An excerpt from the MH-CAN survey and complaint to the Department of Insurance.

We write on behalf of the Mental Health Clinicians Action Network of Connecticut (MHCAN-CT), a multidisciplinary group of mental health professionals aiming to improve access to mental health care by bridging the gaps between clients, clinicians in private practice, legislators, governing bodies, and insurance companies. Since the COVID-19 pandemic, we have been advocating for permanent pay parity for telehealth services as well as more power to hold insurance companies accountable for meeting the standard of care.

We as providers are prohibited from organizing or unionizing, which impedes our ability to advocate and be heard by some of our governing bodies as well as the insurance companies. Based on concerns regarding widespread provider challenges with Anthem BCBS, MHCAN-CT ran an informal survey of over 450 private practice mental health providers, which can be found here on our website.

The results were astounding. Clinicians described working with Anthem BCBS as “a nightmare,” “a total complete mess” and “being in an abusive relationship.” Over and over again, we heard phrases like “abysmal customer service,” “outrageously poor service quality” and “appalling lack of collaboration and basic decency.” One of the most noteworthy statistics is that 349 providers, 84% of clinicians surveyed, either were considering leaving Anthem’s panel within the next 12 months or have recently left Anthem BCBS’s panel. Reasons for this include difficulty being paid, frequent unexplained recoupment of funds, hour-plus wait times before speaking with a representative who often is unable to help, and the lack of a pay raise for over a decade.
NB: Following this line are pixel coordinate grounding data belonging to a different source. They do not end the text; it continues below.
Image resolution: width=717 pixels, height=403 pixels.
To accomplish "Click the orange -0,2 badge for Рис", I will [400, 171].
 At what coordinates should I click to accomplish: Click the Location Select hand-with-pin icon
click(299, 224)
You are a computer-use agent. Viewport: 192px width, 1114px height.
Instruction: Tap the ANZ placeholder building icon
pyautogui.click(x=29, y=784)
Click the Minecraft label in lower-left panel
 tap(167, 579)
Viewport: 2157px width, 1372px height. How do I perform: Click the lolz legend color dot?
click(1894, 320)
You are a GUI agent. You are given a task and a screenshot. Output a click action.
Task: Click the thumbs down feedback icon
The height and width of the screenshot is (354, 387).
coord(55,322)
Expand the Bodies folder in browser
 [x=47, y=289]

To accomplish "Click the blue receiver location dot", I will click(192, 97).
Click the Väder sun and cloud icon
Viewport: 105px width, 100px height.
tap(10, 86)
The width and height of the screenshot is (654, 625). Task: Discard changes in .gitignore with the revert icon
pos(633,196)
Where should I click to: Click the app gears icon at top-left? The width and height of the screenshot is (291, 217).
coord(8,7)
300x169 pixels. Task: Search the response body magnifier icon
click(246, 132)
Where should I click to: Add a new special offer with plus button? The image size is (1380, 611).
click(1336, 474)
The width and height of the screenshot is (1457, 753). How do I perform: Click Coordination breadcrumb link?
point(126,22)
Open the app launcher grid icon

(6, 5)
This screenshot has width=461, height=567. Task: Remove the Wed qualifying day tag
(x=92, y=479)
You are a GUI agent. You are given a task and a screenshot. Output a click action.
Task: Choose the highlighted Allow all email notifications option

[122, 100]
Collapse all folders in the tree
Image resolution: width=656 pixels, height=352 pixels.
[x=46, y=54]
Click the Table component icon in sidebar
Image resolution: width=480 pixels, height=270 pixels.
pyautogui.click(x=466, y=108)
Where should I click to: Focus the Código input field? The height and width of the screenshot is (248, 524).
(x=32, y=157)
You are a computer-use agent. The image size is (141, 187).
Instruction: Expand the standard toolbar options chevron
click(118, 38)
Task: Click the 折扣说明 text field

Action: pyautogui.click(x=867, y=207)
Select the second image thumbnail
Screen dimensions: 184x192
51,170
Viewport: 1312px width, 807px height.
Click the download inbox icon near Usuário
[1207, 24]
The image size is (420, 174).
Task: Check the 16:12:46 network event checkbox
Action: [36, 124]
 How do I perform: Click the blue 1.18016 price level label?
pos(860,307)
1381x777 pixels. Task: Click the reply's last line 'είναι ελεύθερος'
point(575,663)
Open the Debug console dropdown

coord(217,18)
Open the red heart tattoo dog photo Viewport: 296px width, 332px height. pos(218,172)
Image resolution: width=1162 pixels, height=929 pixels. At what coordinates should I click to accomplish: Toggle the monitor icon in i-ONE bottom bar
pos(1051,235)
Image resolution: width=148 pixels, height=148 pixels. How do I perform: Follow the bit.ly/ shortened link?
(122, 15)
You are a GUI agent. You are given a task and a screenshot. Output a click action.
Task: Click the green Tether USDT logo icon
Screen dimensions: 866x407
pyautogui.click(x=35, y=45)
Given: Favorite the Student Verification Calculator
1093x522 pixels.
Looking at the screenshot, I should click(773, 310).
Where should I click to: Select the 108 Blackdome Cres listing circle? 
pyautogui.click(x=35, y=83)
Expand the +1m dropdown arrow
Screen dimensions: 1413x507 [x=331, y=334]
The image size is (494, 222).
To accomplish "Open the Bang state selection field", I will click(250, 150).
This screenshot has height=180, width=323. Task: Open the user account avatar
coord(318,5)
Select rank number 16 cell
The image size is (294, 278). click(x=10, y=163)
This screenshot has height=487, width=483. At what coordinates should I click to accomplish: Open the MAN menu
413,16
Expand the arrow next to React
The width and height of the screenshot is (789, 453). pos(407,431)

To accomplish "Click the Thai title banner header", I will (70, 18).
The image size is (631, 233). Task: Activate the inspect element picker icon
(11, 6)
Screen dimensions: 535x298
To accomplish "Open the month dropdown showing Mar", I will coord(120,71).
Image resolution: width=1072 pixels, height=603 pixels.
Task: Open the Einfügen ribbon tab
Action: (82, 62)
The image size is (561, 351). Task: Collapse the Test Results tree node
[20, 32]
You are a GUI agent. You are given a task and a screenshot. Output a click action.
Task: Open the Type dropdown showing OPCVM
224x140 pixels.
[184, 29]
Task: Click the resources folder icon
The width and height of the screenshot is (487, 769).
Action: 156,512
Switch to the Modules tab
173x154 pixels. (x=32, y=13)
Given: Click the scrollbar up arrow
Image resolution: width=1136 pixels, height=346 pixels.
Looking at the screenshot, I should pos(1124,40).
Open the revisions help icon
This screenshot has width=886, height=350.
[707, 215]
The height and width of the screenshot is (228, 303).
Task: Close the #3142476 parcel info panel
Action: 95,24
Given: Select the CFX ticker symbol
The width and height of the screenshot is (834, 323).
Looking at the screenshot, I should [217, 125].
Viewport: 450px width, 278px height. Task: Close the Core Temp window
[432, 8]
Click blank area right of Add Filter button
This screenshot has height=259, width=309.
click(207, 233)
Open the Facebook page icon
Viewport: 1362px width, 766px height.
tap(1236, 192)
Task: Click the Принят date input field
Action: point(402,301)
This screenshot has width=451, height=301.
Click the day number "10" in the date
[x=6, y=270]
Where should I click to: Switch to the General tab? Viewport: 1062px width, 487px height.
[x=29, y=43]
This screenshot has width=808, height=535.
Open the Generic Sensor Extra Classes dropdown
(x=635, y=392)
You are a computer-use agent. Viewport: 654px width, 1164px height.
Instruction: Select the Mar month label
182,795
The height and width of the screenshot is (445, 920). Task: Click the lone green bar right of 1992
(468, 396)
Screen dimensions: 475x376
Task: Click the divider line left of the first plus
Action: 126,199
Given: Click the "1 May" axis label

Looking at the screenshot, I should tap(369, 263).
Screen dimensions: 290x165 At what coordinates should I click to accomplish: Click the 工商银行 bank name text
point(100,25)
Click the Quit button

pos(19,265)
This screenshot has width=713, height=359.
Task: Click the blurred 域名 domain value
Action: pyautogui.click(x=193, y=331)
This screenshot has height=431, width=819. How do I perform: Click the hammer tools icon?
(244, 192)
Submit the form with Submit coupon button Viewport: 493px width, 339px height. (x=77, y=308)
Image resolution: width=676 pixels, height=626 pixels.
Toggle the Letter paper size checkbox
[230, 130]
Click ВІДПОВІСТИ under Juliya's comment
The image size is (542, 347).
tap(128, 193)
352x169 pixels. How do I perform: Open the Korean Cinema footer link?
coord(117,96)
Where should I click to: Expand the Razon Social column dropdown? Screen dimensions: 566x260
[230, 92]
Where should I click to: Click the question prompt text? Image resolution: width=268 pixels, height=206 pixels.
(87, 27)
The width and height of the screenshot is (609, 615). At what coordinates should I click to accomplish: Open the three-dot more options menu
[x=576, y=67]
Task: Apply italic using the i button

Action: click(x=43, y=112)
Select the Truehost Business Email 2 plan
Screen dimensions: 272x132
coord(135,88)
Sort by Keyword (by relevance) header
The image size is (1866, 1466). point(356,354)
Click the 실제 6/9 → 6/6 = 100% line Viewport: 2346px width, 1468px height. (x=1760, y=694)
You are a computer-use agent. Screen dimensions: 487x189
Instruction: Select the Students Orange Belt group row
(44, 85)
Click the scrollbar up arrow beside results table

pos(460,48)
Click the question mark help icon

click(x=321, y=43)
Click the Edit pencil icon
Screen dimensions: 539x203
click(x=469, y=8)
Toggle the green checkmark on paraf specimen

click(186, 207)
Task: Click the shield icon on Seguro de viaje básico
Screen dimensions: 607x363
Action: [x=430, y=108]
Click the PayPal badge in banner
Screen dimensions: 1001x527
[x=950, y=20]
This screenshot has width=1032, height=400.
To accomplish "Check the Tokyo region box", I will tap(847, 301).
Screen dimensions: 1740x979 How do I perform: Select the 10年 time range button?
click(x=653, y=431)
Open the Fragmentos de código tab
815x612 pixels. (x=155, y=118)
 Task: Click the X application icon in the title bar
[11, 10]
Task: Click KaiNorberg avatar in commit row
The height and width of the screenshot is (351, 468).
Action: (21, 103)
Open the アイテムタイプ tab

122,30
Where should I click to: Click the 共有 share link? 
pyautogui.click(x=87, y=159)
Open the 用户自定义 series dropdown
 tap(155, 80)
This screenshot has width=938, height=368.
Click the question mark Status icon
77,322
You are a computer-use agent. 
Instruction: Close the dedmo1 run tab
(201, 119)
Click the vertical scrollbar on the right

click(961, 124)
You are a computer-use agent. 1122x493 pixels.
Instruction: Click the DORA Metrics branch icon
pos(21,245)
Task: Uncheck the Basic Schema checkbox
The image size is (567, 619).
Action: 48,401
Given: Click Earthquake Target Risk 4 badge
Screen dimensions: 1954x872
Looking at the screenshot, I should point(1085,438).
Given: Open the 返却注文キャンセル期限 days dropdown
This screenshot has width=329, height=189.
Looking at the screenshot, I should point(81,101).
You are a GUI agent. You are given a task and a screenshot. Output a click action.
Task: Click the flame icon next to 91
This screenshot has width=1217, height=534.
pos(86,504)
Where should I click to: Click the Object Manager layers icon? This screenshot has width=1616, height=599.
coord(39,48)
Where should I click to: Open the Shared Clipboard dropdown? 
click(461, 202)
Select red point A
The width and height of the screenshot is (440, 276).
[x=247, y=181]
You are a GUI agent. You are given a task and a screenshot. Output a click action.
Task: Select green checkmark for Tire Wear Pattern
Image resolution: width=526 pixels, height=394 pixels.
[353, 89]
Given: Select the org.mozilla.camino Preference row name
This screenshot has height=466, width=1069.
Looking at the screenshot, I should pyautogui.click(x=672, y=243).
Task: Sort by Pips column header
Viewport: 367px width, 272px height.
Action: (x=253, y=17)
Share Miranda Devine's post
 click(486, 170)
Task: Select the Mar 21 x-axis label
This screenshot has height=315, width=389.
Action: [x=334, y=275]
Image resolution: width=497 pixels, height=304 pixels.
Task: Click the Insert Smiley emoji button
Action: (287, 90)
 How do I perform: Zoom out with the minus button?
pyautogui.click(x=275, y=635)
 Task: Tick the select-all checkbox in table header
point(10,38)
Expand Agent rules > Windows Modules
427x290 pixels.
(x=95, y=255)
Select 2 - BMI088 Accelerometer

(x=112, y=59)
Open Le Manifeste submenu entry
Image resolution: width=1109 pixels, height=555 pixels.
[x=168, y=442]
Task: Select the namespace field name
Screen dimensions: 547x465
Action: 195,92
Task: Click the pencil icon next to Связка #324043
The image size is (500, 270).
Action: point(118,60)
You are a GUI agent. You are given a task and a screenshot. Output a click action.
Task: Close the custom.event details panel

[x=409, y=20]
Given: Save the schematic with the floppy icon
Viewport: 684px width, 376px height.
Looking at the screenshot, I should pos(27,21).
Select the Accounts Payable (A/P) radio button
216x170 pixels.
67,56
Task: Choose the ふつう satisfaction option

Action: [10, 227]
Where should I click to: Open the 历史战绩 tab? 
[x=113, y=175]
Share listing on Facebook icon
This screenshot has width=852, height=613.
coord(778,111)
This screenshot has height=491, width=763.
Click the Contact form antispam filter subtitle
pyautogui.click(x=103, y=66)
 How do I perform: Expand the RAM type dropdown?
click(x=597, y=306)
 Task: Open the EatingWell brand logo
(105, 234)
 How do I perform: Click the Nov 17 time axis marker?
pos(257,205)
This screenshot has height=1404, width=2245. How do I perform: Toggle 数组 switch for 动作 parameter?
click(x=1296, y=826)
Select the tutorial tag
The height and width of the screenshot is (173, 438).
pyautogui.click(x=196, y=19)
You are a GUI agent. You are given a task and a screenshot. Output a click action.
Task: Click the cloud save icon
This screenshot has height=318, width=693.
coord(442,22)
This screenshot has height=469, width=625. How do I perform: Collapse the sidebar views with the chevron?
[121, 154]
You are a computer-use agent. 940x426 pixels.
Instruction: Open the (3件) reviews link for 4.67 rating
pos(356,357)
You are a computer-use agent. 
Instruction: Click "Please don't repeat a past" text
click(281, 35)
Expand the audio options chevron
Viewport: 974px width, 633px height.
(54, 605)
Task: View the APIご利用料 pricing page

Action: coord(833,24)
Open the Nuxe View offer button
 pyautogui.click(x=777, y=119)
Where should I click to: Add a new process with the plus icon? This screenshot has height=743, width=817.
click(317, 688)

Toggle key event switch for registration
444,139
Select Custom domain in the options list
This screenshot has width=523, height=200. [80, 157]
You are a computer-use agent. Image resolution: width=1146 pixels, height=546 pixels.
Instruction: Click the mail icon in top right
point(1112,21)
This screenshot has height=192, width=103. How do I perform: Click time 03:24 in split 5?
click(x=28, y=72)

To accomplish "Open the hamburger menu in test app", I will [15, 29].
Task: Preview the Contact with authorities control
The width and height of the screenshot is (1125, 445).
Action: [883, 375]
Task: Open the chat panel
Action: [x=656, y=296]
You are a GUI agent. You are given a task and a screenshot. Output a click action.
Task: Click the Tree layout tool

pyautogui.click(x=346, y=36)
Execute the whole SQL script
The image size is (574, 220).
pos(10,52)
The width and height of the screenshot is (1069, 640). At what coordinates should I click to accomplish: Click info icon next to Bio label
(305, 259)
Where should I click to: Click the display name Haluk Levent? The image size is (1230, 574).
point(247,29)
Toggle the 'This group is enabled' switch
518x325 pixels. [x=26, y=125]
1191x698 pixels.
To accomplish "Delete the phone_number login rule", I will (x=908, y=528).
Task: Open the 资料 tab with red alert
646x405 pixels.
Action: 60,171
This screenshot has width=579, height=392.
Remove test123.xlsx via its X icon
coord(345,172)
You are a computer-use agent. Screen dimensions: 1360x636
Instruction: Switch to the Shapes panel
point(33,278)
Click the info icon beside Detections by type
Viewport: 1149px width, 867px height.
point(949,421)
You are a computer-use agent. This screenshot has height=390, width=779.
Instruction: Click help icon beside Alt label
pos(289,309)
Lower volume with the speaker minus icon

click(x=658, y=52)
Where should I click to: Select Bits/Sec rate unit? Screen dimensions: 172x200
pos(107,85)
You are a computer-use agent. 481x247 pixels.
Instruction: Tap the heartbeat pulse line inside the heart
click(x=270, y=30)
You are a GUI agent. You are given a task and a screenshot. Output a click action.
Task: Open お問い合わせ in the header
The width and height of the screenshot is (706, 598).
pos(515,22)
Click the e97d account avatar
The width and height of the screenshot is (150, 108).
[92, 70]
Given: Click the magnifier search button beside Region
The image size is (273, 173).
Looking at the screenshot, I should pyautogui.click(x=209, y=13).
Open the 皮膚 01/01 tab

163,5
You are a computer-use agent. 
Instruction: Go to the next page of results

We submitted the survey results as a formal complaint to the office of the insurance commissioner weeks ago with no response, not even an acknowledgment of receipt. Beyond that? Frankly, we are out of ideas. Clients and providers alike are desperate to make Anthem BCBS hear these concerns, but to do so we need more support from the general public and our legislators.

The entire purpose of health insurance for behavioral health is to increase access to care, and Anthem BCBS serves an incredibly large client base in Connecticut. State employees, teachers, first responders, frontline workers, and all of the populations who have been through the most during the pandemic are facing a mass exodus of mental health providers from Anthem’s insurance panel, which means that thousands of people in need may not be able to access in-network mental healthcare if Anthem does not make changes. Given the already increasing rates of mental illness and suicide due to the pandemic, this could be a crisis of epic proportions.

On behalf of Connecticut mental health providers, MHCAN-CT has two specific requests. First, that Anthem BCBS hear our complaint and address our two most egregious concerns–the substandard pay rate and lack of pay raise for over 10 years, as well as the appallingly poor quality of customer service. We request a meeting with Anthem executives to review these concerns and hear about concrete and measurable ways Anthem plans to address them, with the ability to follow up if deadlines are not met by Anthem (as has been the case numerous times before).

Our second request is that Connecticut legislators address these hundreds of provider concerns by passing bills to protect Connecticut mental health providers against practices such as Anthem’s, like a bill to ensure prompt payment for services rendered, and/or a bill to limit the interval during which a recoupment can be requested.

Please contact your representatives with your concerns over this information, and if you are an Anthem customer who wishes to continue to have access to your healthcare, please know that MHCAN-CT is working tirelessly for you to preserve this at all costs. We simply need Anthem to be willing to work with us.

For  MHCAN-CT: Rebecca Burton, LMFT, Rebecca Toner, LPC, Jorge Fernandez, LCSW, Emily Stagg, APRN and Carrissa Phipps, PhD.